Knowledge of the Publishing Industry
The Publishing Industry is a Fluctuating Industry
The publishing industry has been in a lot of flux the last several years, and it will continue to be for several more. In the past few years, there have been mergers of publishing houses and closures of publishing houses and short story markets. There has also been a rise in the online e-zines, e-books, and self-publishing. It is true that pursuing the traditional route of publishing may be more difficult with a limiting of options, and the dilution of the market with all the self-published works of varying quality.
Rather than viewing this as a negative and a reason to quit, see this as your opportunity. Explore all the options available to you. You no longer have to either traditionally published or self-published. Going hybrid (doing both) can be an option. There is also a growing number of reputable small-presses gaining a lot of attention and putting out great books that may be the right fit for you. Whatever way you decide to go, see this fluctuating business as an advantage to get your story out there.

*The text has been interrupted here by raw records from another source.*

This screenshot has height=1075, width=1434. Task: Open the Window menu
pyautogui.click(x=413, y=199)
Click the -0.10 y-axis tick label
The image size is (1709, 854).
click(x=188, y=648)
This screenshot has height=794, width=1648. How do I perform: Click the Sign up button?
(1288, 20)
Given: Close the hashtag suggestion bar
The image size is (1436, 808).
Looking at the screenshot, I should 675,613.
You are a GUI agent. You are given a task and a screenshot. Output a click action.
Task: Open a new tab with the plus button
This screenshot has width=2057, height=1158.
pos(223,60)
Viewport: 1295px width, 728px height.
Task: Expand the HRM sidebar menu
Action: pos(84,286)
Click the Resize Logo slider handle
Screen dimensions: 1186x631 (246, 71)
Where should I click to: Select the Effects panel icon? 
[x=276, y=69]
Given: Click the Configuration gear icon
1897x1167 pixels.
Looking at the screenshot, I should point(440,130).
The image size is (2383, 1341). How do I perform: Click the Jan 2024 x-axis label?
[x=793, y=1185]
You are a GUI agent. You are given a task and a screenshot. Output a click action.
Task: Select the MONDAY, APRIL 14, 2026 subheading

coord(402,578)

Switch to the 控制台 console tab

Rejection is Rarely Personal
I know. Writing is intensely personal. We’re artists. We’re sensitive. We pour our heart and soul into our stories. We are submitting our babies that we have spent hours, weeks, years, perfecting. And then the rejections come telling us that it didn’t grab their attention, it wasn’t a good fit. And we’re at home reading these rejections thinking, “What do you mean my baby didn’t grab your attention? Are you saying my baby isn’t cute enough?”
Rejection of our writing, as hard as it is to believe, isn’t a rejection of us. How can it be? The editor’s (often) don’t know us.
Publishing is a highly subjective business. It relies on the personal opinions and preferences of the editors. It may also depend on what their bosses and sales departments think. What one person doesn’t like, another may love.
When they say the story isn’t a good fit, that’s exactly what it means. It isn’t what they’re looking for. It doesn’t fit their market. It may fit someone else’s. The same thing if it didn’t grab their attention. The story didn’t. They story. Not you. But it may grab someone else’s attention.
Talk to any editor or agent and they will tell you that sending rejections is the hardest part of their job. They are not out to get you, or to crush your dreams. Unless you are a jerkface and they know it, the rejection isn’t personal.
So keep writing and submitting. Keep growing, learning, and submitting. And when they say ‘not this one but send me more,’ they mean it.
Being a successful author takes more than just writing. It takes the right mindset, taking action, external support, and knowledge of the publishing industry. You don’t have to have all of them to start to write. Just like your knowledge and skill of the craft of writing grows, so can your strength in these areas of your writing life.
In which category do you feel the strongest?